Abstract / DOI
Chancen und Herausforderungen der Kirchenmusikausbildung an Musikhochschulen. Die Kirchenmusik bleibt ein zentraler und facettenreicher Bereich kirchlichen Wirkens, der die Liturgie prägt, die Gemeinschaft stärkt und sich auf das breitere kulturelle Leben ausweitet. Während Chöre und Projekte eine nachhaltige Beteiligung ermöglichen, erreichen Konzerte und innovative Formate ein Publikum jenseits des regulären kirchlichen Kontexts. Gleichzeitig muss die kirchliche Musikausbildung auf strukturelle Veränderungen wie sinkende Mitgliederzahlen und Ressourcen reagieren, auch wenn ein Mangel an qualifizierten Musikern auf eine anhaltende berufliche Nachfrage hindeutet. Die Studiengänge stehen zudem vor weiteren Herausforderungen durch allgemeine Entwicklungen in der musikalischen Hochschulbildung, darunter demografische Veränderungen, sinkende Einschreibungszahlen und eine zunehmend heterogene Vorbereitung der Studierenden.
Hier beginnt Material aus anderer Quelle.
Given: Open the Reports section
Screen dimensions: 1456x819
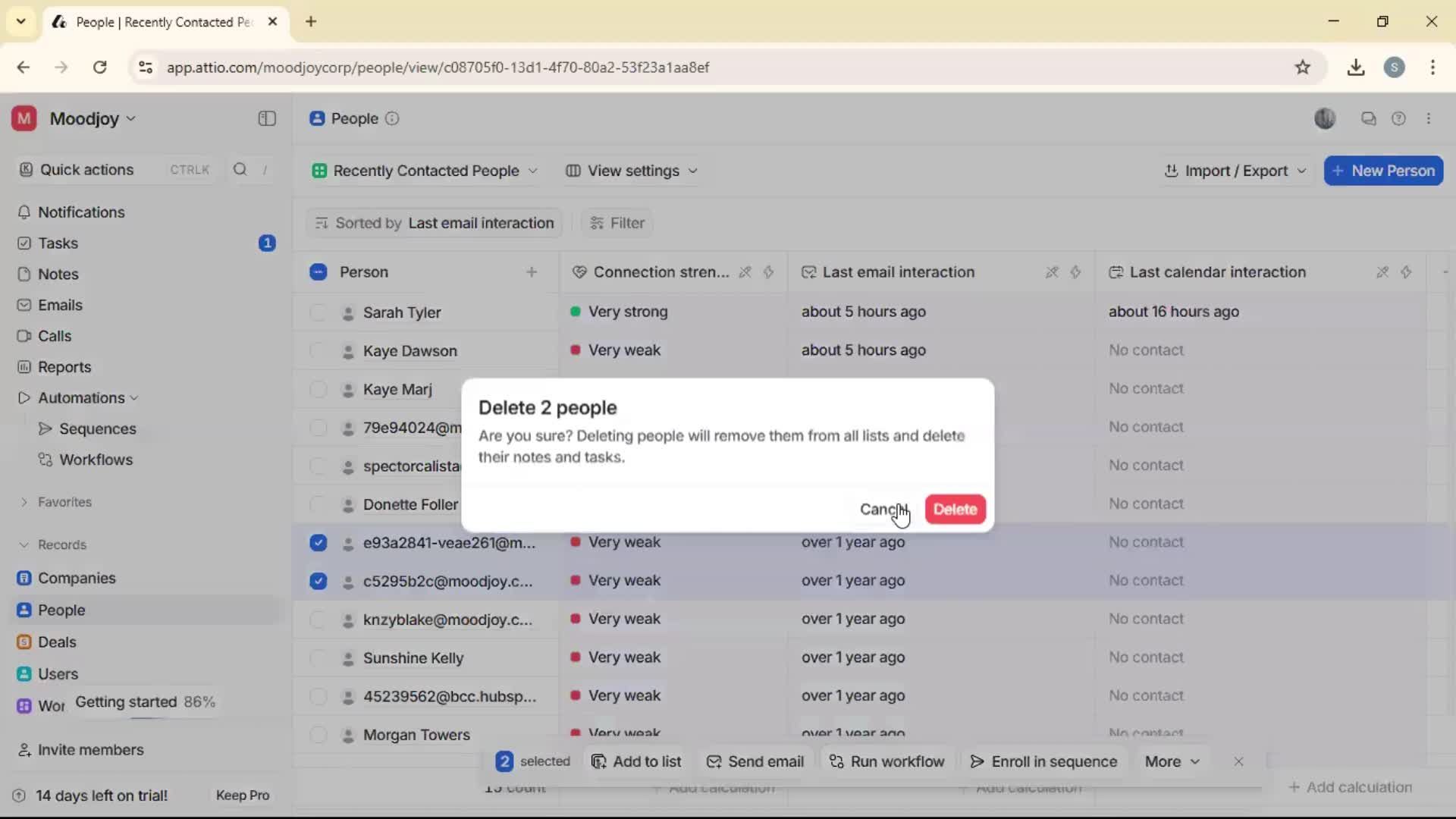Looking at the screenshot, I should click(64, 366).
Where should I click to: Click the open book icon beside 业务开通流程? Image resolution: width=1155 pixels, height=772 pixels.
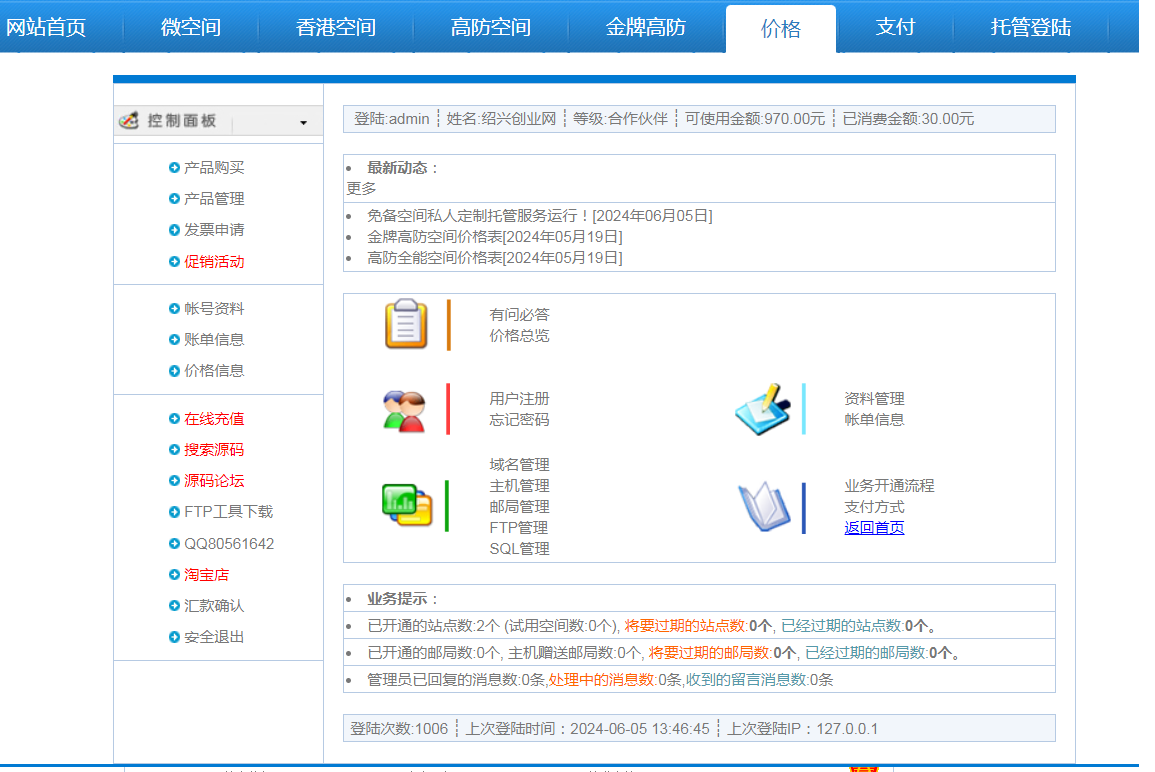coord(763,506)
Darüber hinaus hat sich das Berufsprofil von Kirchenmusikern über traditionelle musikalische Kompetenzen hinaus erweitert und umfasst nun auch Pädagogik, Kulturvermittlung, Verwaltung, digitale Kompetenzen und stilistische Vielseitigkeit. Der Artikel argumentiert, dass die kirchliche Musikausbildung ein Gleichgewicht zwischen Tradition und Offenheit für neue künstlerische, soziale und technologische Entwicklungen finden muss. Zu den Schlüsselfaktoren zählen interdisziplinäre Ansätze, praktische Ausbildung, ökumenische Zusammenarbeit und lebenslanges Lernen, mit dem übergeordneten Ziel, eigenständige künstlerische Persönlichkeiten zu fördern, die in der Lage sind, die Kirchenmusik in einem sich wandelnden Kontext zu gestalten.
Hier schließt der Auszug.